Film screening Black box BRD (2001) and Barbara (2012)

Black box BRD (2001) and Barbara (2012) © Hans Fromm - Schramm Film - KoernerWeber

02.09.2023
2 and 4 PM

GoetheHaus Jakarta

Black box BRD, 2001, Andres Veiel  
2 PM


On November 30, 1989, Alfred Herrhausen, CEO of Deutsche Bank, was murdered by the RAF. In 1993, RAF terrorist Wolfgang Grams dies in Bad Kleinen in a shootout with police. Official explanation: suicide by gunshot to the head. Andreas Veiel's documentary juxtaposes the lives of these two contrasting men. He looks in detail at their backgrounds, convictions and ideals, and lets survivors and political companions have their say.

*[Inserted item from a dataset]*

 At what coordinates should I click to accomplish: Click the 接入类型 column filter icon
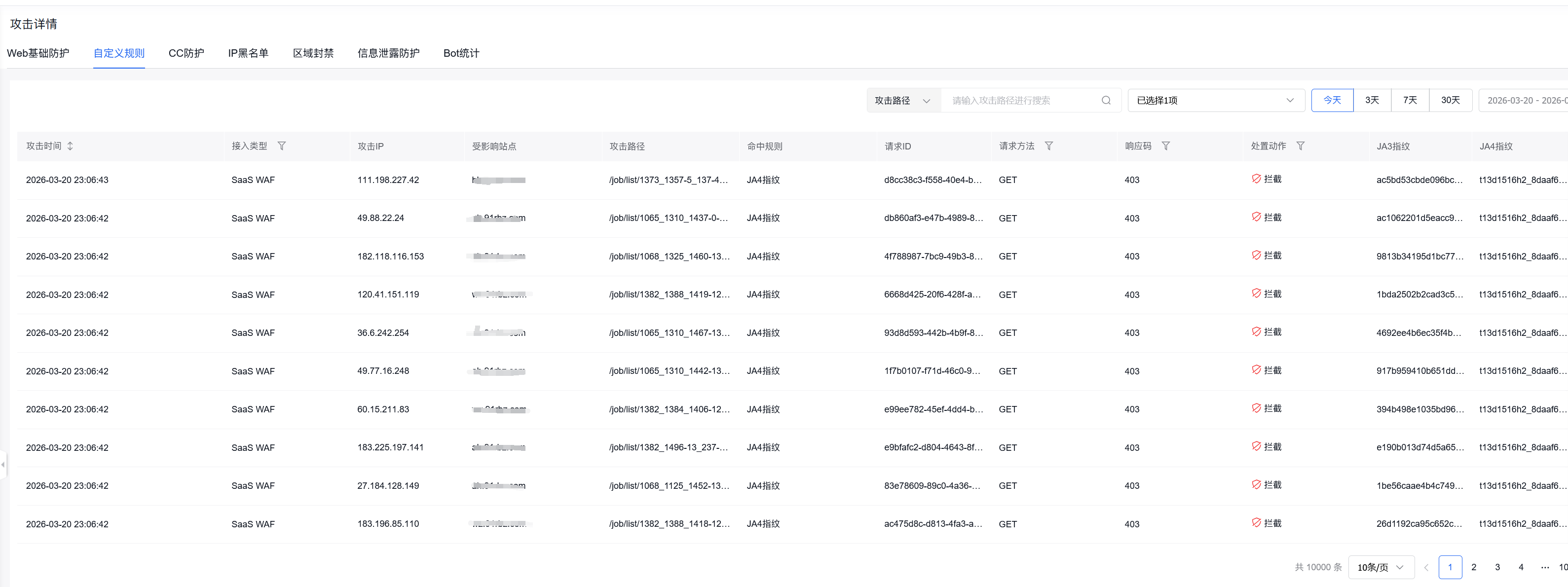tap(281, 146)
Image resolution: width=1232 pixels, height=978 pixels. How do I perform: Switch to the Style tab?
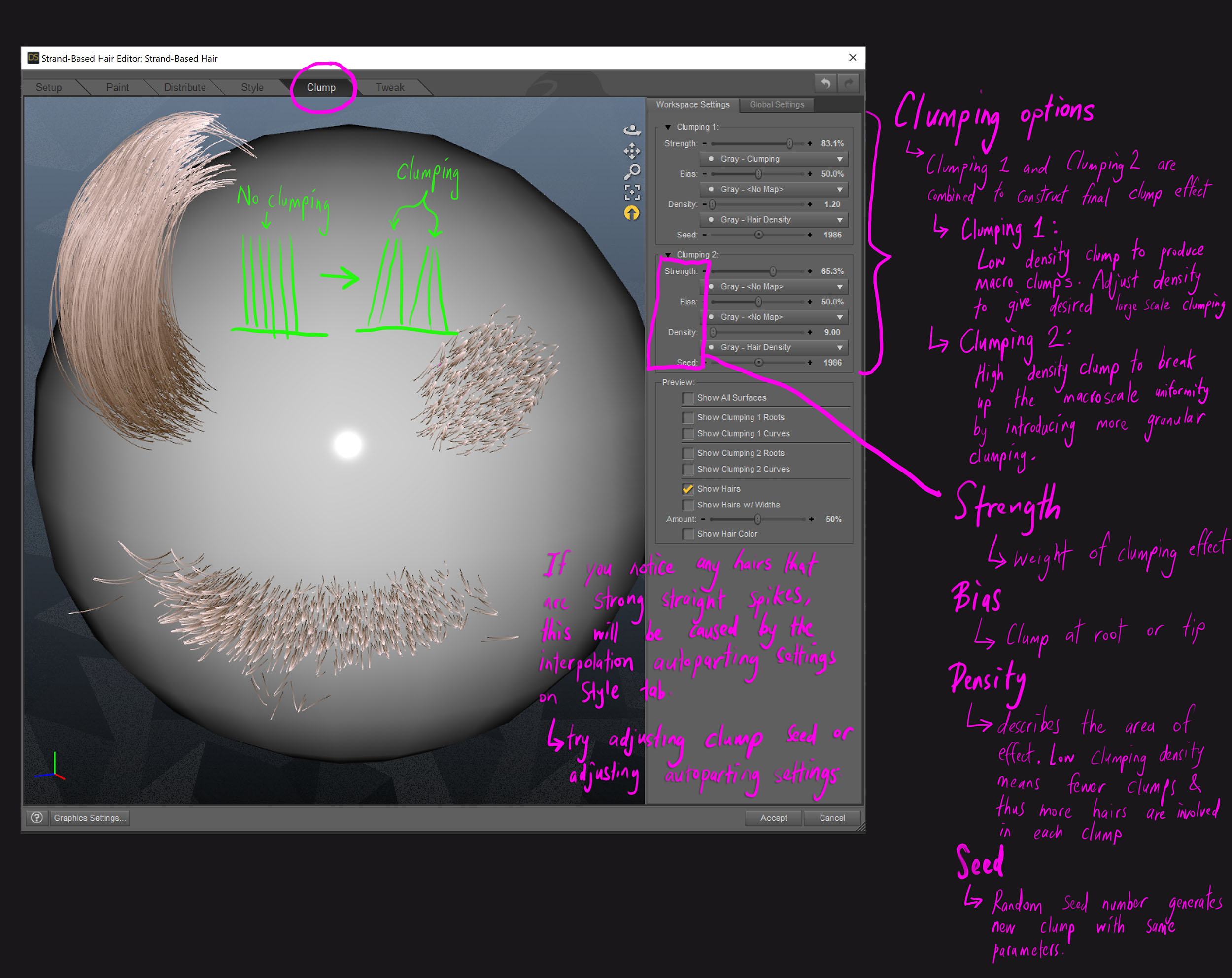(252, 87)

Veiel interweaves the interviews with private film clips, contemporary television footage and re-enacted scenes to create a complex contemporary document. 


Barbara, 2012, Christian Petzold 
4 PM


Summer in the GDR in 1980. Barbara, a doctor, has applied to emigrate to the West. She is punished by being posted away from the capital to a hospital in a small town. Jörg, her lover in the West, is busy planning her escape via the Baltic Sea. It’s a waiting game for Barbara. Her new flat, the neighbors, summer and the countryside no longer hold any charms for her. Although she is attentive to her young patients in the department for pediatric surgery under her new boss, André, she is deliberately cool to her colleagues. Her life, she thinks, will begin later.  
 
André confuses her. First there’s his unshakable faith in her professional abilities, then there’s way he cares, and his winning smile. What makes him cover up for her when she helps Stella, a young runaway? Is he spying on her? Is he in love? Barbara begins to lose her grip on herself, her plans and her heart. The day of her planned escape approaches.  
 
After "Gespenster" (2005) and "Yella" (2007) this marks Christian Petzold’s third outing in the Berlinale’s Competition programme (2012). His new work once again centres on a woman who seems to drift through life like a phantom. Hers is a life in which the fear of surveillance seems to be firmly embedded in all interpersonal relationships.